Reproduce every line of the material below without changing anything.

(Data entries)
------

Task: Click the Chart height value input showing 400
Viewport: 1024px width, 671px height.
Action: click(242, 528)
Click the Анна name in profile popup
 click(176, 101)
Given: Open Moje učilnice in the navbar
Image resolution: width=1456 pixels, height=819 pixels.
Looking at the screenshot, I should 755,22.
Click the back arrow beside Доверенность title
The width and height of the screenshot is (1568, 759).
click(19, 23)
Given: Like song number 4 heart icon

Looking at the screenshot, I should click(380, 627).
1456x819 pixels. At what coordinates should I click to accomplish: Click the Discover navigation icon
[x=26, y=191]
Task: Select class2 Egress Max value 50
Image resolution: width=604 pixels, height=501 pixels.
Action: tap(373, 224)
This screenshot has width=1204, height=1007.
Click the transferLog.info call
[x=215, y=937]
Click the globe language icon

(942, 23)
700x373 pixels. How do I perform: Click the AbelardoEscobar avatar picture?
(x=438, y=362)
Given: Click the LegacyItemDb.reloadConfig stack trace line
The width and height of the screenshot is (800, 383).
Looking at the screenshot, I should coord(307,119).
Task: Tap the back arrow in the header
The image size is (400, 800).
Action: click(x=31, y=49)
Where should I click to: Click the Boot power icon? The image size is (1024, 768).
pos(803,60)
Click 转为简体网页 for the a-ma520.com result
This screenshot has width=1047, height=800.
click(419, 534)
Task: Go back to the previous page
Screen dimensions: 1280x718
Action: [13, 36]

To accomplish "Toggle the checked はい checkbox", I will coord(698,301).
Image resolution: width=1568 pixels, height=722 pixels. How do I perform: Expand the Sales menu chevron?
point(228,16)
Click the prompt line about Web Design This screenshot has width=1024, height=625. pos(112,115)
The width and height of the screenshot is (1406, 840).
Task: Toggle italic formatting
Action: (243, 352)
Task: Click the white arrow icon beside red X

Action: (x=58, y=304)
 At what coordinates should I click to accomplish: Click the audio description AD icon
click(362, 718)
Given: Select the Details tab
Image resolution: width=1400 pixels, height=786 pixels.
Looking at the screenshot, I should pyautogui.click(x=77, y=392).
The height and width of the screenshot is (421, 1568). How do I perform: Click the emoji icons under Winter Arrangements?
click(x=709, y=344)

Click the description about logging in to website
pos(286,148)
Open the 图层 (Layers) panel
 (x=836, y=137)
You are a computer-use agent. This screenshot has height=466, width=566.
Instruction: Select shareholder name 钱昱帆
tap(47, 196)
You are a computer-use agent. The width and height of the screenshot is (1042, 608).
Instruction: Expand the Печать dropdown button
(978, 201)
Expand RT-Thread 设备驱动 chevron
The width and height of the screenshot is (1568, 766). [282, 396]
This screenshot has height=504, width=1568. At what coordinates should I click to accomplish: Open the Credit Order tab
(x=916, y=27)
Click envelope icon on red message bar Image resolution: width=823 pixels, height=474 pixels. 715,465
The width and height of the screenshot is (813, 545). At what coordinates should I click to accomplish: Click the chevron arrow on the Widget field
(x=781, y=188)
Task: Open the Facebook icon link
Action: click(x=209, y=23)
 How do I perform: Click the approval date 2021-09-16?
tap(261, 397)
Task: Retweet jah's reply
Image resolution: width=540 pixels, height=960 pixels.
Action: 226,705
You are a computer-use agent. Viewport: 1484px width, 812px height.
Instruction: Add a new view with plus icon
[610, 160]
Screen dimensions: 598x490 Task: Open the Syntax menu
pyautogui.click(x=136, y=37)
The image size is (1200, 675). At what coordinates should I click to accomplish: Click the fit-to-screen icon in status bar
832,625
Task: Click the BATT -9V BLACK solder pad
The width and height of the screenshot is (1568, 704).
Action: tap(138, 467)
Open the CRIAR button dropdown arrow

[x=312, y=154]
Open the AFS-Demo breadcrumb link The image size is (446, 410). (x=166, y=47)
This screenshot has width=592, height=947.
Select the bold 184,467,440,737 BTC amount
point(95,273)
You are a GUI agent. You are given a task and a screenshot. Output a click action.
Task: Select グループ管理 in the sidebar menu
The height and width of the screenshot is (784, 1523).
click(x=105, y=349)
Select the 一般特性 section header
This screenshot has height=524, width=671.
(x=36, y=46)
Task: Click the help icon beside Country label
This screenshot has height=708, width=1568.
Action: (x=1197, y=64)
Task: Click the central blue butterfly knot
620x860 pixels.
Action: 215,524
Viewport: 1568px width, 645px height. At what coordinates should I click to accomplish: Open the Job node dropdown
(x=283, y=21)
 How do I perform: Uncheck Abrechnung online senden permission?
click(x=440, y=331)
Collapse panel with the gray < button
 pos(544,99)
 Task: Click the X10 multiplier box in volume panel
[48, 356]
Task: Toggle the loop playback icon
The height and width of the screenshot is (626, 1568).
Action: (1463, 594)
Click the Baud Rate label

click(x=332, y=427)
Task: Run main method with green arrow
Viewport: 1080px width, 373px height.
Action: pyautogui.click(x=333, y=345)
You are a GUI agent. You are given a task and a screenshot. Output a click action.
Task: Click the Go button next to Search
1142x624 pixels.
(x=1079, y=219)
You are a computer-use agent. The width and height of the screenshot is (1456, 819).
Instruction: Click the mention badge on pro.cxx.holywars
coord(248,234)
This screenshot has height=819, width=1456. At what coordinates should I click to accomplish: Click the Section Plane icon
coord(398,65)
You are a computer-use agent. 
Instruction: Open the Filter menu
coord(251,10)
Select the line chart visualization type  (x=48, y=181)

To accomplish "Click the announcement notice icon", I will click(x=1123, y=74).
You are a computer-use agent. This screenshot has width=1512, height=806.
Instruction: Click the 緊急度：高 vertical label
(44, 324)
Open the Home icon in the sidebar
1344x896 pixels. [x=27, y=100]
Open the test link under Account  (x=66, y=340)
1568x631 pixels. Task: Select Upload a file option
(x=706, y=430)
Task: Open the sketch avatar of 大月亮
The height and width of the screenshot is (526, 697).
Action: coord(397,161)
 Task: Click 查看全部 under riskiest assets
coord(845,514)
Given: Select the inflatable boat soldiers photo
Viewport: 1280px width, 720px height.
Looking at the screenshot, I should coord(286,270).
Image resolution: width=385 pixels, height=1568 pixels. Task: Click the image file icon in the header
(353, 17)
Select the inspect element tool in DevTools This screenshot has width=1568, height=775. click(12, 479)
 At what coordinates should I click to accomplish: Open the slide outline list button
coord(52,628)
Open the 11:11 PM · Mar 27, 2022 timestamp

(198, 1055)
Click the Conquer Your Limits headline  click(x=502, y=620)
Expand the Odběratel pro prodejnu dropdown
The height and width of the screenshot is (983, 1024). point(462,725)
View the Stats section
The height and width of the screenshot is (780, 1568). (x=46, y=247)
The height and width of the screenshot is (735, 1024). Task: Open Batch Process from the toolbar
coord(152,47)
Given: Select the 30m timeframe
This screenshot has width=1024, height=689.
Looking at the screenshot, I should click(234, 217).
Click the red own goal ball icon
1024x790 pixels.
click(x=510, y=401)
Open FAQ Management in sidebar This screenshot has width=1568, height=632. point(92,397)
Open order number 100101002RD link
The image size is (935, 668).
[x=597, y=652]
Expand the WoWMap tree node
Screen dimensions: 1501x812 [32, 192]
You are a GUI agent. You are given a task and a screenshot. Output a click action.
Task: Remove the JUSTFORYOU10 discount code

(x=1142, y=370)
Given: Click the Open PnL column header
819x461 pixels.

------

* Complete answer *
Task: Click the Chart height value input showing 400
Viewport: 1024px width, 671px height.
Action: click(242, 528)
Click the Анна name in profile popup
 click(176, 101)
Given: Open Moje učilnice in the navbar
Image resolution: width=1456 pixels, height=819 pixels.
Looking at the screenshot, I should 755,22.
Click the back arrow beside Доверенность title
The width and height of the screenshot is (1568, 759).
click(19, 23)
Given: Like song number 4 heart icon

Looking at the screenshot, I should click(380, 627).
1456x819 pixels. At what coordinates should I click to accomplish: Click the Discover navigation icon
[x=26, y=191]
Task: Select class2 Egress Max value 50
Image resolution: width=604 pixels, height=501 pixels.
Action: tap(373, 224)
This screenshot has width=1204, height=1007.
Click the transferLog.info call
[x=215, y=937]
Click the globe language icon

(942, 23)
700x373 pixels. How do I perform: Click the AbelardoEscobar avatar picture?
(x=438, y=362)
Given: Click the LegacyItemDb.reloadConfig stack trace line
The width and height of the screenshot is (800, 383).
Looking at the screenshot, I should coord(307,119).
Task: Tap the back arrow in the header
The image size is (400, 800).
Action: click(x=31, y=49)
Where should I click to: Click the Boot power icon? The image size is (1024, 768).
pos(803,60)
Click 转为简体网页 for the a-ma520.com result
This screenshot has width=1047, height=800.
click(419, 534)
Task: Go back to the previous page
Screen dimensions: 1280x718
Action: [13, 36]

To accomplish "Toggle the checked はい checkbox", I will coord(698,301).
Image resolution: width=1568 pixels, height=722 pixels. How do I perform: Expand the Sales menu chevron?
point(228,16)
Click the prompt line about Web Design This screenshot has width=1024, height=625. pos(112,115)
The width and height of the screenshot is (1406, 840).
Task: Toggle italic formatting
Action: (243, 352)
Task: Click the white arrow icon beside red X

Action: (x=58, y=304)
 At what coordinates should I click to accomplish: Click the audio description AD icon
click(362, 718)
Given: Select the Details tab
Image resolution: width=1400 pixels, height=786 pixels.
Looking at the screenshot, I should pyautogui.click(x=77, y=392).
The height and width of the screenshot is (421, 1568). How do I perform: Click the emoji icons under Winter Arrangements?
click(x=709, y=344)

Click the description about logging in to website
pos(286,148)
Open the 图层 (Layers) panel
 (x=836, y=137)
You are a computer-use agent. This screenshot has height=466, width=566.
Instruction: Select shareholder name 钱昱帆
tap(47, 196)
You are a computer-use agent. The width and height of the screenshot is (1042, 608).
Instruction: Expand the Печать dropdown button
(978, 201)
Expand RT-Thread 设备驱动 chevron
The width and height of the screenshot is (1568, 766). [282, 396]
This screenshot has height=504, width=1568. At what coordinates should I click to accomplish: Open the Credit Order tab
(x=916, y=27)
Click envelope icon on red message bar Image resolution: width=823 pixels, height=474 pixels. 715,465
The width and height of the screenshot is (813, 545). At what coordinates should I click to accomplish: Click the chevron arrow on the Widget field
(x=781, y=188)
Task: Open the Facebook icon link
Action: click(x=209, y=23)
 How do I perform: Click the approval date 2021-09-16?
tap(261, 397)
Task: Retweet jah's reply
Image resolution: width=540 pixels, height=960 pixels.
Action: 226,705
You are a computer-use agent. Viewport: 1484px width, 812px height.
Instruction: Add a new view with plus icon
[610, 160]
Screen dimensions: 598x490 Task: Open the Syntax menu
pyautogui.click(x=136, y=37)
The image size is (1200, 675). At what coordinates should I click to accomplish: Click the fit-to-screen icon in status bar
832,625
Task: Click the BATT -9V BLACK solder pad
The width and height of the screenshot is (1568, 704).
Action: tap(138, 467)
Open the CRIAR button dropdown arrow

[x=312, y=154]
Open the AFS-Demo breadcrumb link The image size is (446, 410). (x=166, y=47)
This screenshot has width=592, height=947.
Select the bold 184,467,440,737 BTC amount
point(95,273)
You are a GUI agent. You are given a task and a screenshot. Output a click action.
Task: Select グループ管理 in the sidebar menu
The height and width of the screenshot is (784, 1523).
click(x=105, y=349)
Select the 一般特性 section header
This screenshot has height=524, width=671.
(x=36, y=46)
Task: Click the help icon beside Country label
This screenshot has height=708, width=1568.
Action: (x=1197, y=64)
Task: Click the central blue butterfly knot
620x860 pixels.
Action: 215,524
Viewport: 1568px width, 645px height. At what coordinates should I click to accomplish: Open the Job node dropdown
(x=283, y=21)
 How do I perform: Uncheck Abrechnung online senden permission?
click(x=440, y=331)
Collapse panel with the gray < button
 pos(544,99)
 Task: Click the X10 multiplier box in volume panel
[48, 356]
Task: Toggle the loop playback icon
The height and width of the screenshot is (626, 1568).
Action: (1463, 594)
Click the Baud Rate label

click(x=332, y=427)
Task: Run main method with green arrow
Viewport: 1080px width, 373px height.
Action: pyautogui.click(x=333, y=345)
You are a GUI agent. You are given a task and a screenshot. Output a click action.
Task: Click the Go button next to Search
1142x624 pixels.
(x=1079, y=219)
You are a computer-use agent. The width and height of the screenshot is (1456, 819).
Instruction: Click the mention badge on pro.cxx.holywars
coord(248,234)
This screenshot has height=819, width=1456. At what coordinates should I click to accomplish: Click the Section Plane icon
coord(398,65)
You are a computer-use agent. 
Instruction: Open the Filter menu
coord(251,10)
Select the line chart visualization type  (x=48, y=181)

To accomplish "Click the announcement notice icon", I will click(x=1123, y=74).
You are a computer-use agent. This screenshot has width=1512, height=806.
Instruction: Click the 緊急度：高 vertical label
(44, 324)
Open the Home icon in the sidebar
1344x896 pixels. [x=27, y=100]
Open the test link under Account  (x=66, y=340)
1568x631 pixels. Task: Select Upload a file option
(x=706, y=430)
Task: Open the sketch avatar of 大月亮
The height and width of the screenshot is (526, 697).
Action: coord(397,161)
 Task: Click 查看全部 under riskiest assets
coord(845,514)
Given: Select the inflatable boat soldiers photo
Viewport: 1280px width, 720px height.
Looking at the screenshot, I should coord(286,270).
Image resolution: width=385 pixels, height=1568 pixels. Task: Click the image file icon in the header
(353, 17)
Select the inspect element tool in DevTools This screenshot has width=1568, height=775. click(12, 479)
 At what coordinates should I click to accomplish: Open the slide outline list button
coord(52,628)
Open the 11:11 PM · Mar 27, 2022 timestamp

(198, 1055)
Click the Conquer Your Limits headline  click(x=502, y=620)
Expand the Odběratel pro prodejnu dropdown
The height and width of the screenshot is (983, 1024). point(462,725)
View the Stats section
The height and width of the screenshot is (780, 1568). (x=46, y=247)
The height and width of the screenshot is (735, 1024). Task: Open Batch Process from the toolbar
coord(152,47)
Given: Select the 30m timeframe
This screenshot has width=1024, height=689.
Looking at the screenshot, I should click(234, 217).
Click the red own goal ball icon
1024x790 pixels.
click(x=510, y=401)
Open FAQ Management in sidebar This screenshot has width=1568, height=632. point(92,397)
Open order number 100101002RD link
The image size is (935, 668).
[x=597, y=652]
Expand the WoWMap tree node
Screen dimensions: 1501x812 [32, 192]
You are a GUI agent. You are given a task and a screenshot. Output a click action.
Task: Remove the JUSTFORYOU10 discount code

(x=1142, y=370)
Given: Click the Open PnL column header
819x461 pixels.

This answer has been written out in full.